El poder quiere propaganda, no periodismo.

El capital de los medios es la credibilidad. El periodismo es un bien público; bajo esa lógica se tasan sus acciones. La rentabilidad da base de independencia. Pero la eficacia de los anuncios disminuye en un medio que pierde la confianza del público. El modelo de empresa construido alrededor del diario se ha caído. Inversiones que nutren la prensa tienen intereses contradictorios con la comunicación. Los diarios viven la tentación de acercarse mucho al poder político y económico. Pero el poder quiere propaganda, no periodismo.

Criterios como esos, asociados a los desafíos de los medios en el siglo XXI, fueron debatidos durante varias jornadas en Buenos Aires, en ocasión del 60 aniversario del diario Clarín. “Porque pensamos que la verdad y la independencia siguen siendo centrales en esta profesión, nos propusimos discutir con madurez las amenazas que plantean, por ejemplo, las fuerzas del poder y del mercado”, dijo al inaugurar las deliberaciones la directora de ese diario, Ernestina Herrera. Ahí estuvieron editores de The New York Times, Le Monde, El País, The Independent, La Stampay Milenio, entre otros.

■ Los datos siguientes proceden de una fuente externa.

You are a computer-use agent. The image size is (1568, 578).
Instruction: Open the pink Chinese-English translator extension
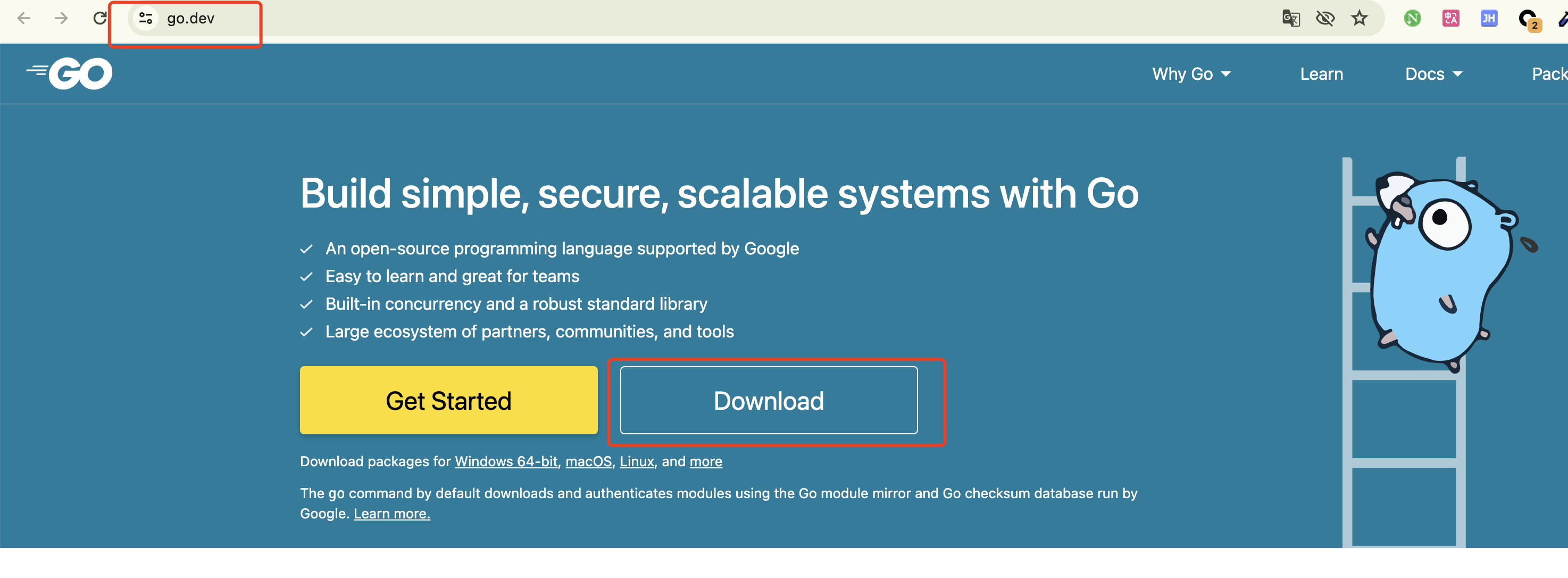pyautogui.click(x=1450, y=18)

Los problemas actuales para esos medios son los casos Janet Cook de The Washington Post, y Jayson Blair, de The New York Times, quienes falsearon deliberadamente datos. “Cuando estallan en los diarios paradigmáticos este tipo de escándalos, existe una especie de compulsión a mirarnos hacia nosotros para descubrir qué es lo que no hicimos para que estas cosas ocurran”, expuso el editor Ricardo Kirschbaum. Otro problema deriva de las restricciones del poder político en la lucha contra terrorista que ha llevado a la cárcel a Judith Miller periodista del NYTpor negarse a revelar sus fuentes, justamente en el país que fijó las pautas de la libertad de prensa.

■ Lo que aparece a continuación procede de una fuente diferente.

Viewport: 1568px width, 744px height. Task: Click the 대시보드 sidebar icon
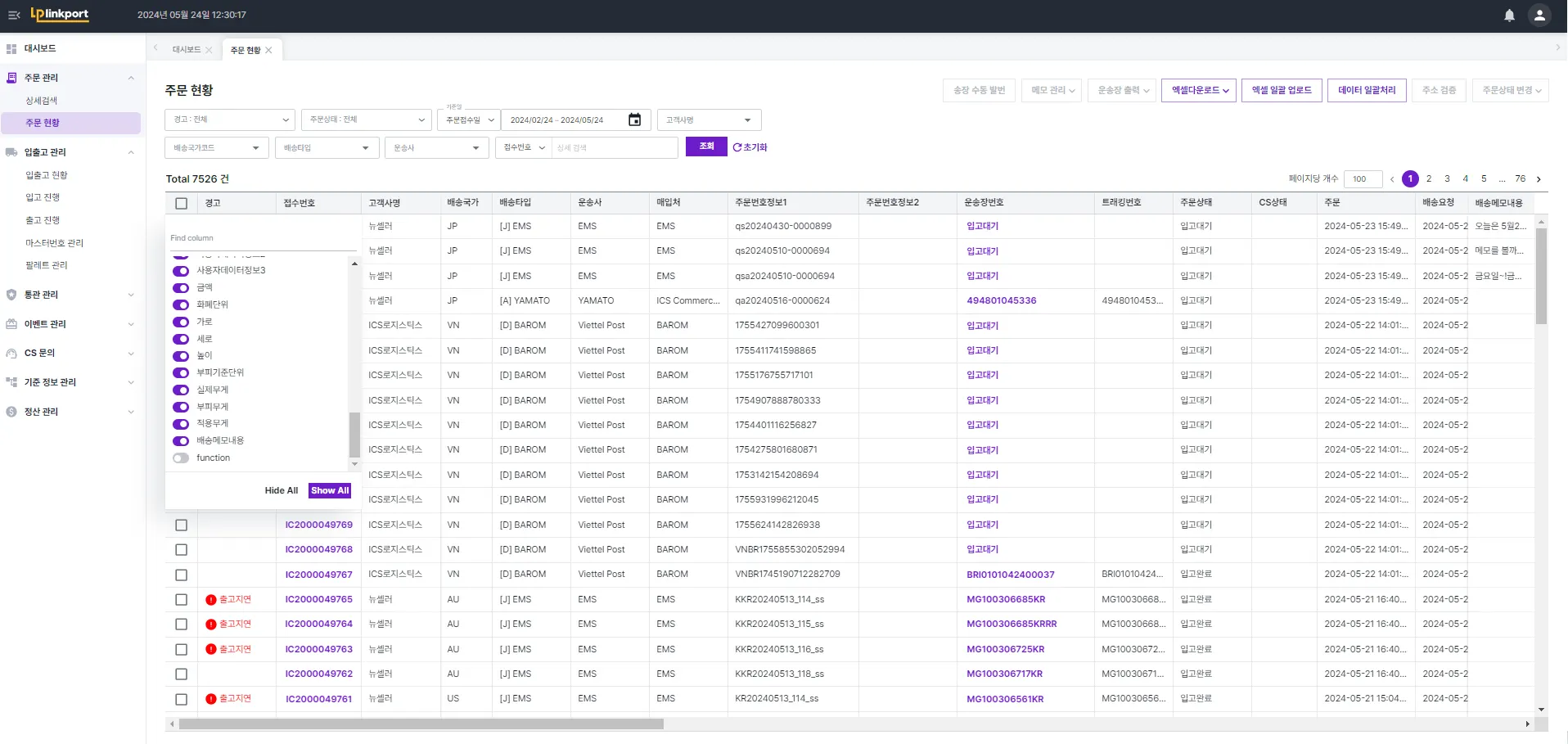[11, 49]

“La prensa escrita permite investigar, reflexionar, explicar los acontecimientos… y puede contribuir a dar profundidad al diálogo republicano”, propuso Jesús Ceberio, director de El País. “Los diarios tienen aún un capital valioso… Pensemos cómo aprovecharlo y recrearlo con responsabilidad, sin soberbia, asumiendo nuestros errores.” Y narró su peor error en 35 años de periodismo. El 11 de marzo de 2004, tras los atentados de la estación de Atocha, recibió una llamada del presidente Aznar, quien le aseguró que la ETA era responsable. El titular para la edición vespertina extraordinaria decía “Matanza terrorista en Madrid”, y fue cambiado por “Matanza de ETA en Madrid”. La moraleja, dice Ceberio, es que “no hay fuente, por privilegiada que sea, que no exija contrastes”. Simon Kelner ( The Independent) habló sobre la relación de los periodistas con el medio. Contó que hace dos años Tony Blair fue invitado a almorzar al diario. Fue recibido por directivos y un puñado de reporteros. En un momento Blair llamó a levantar la mano por los que estaban a favor y en contra de la guerra en Irak. Los periodistas votaron en contra; los directivos, a favor. A pesar de estas opiniones, “el periódico mantuvo su independencia, tanto de la presión del gobierno como de la intervención de los propietarios”, sostuvo. Una conclusión general fue: Hay que “volver al ABC del periodismo. Sacudir la burocracia que se establece en las redacciones si no existen formas de capacitación y de estímulo”.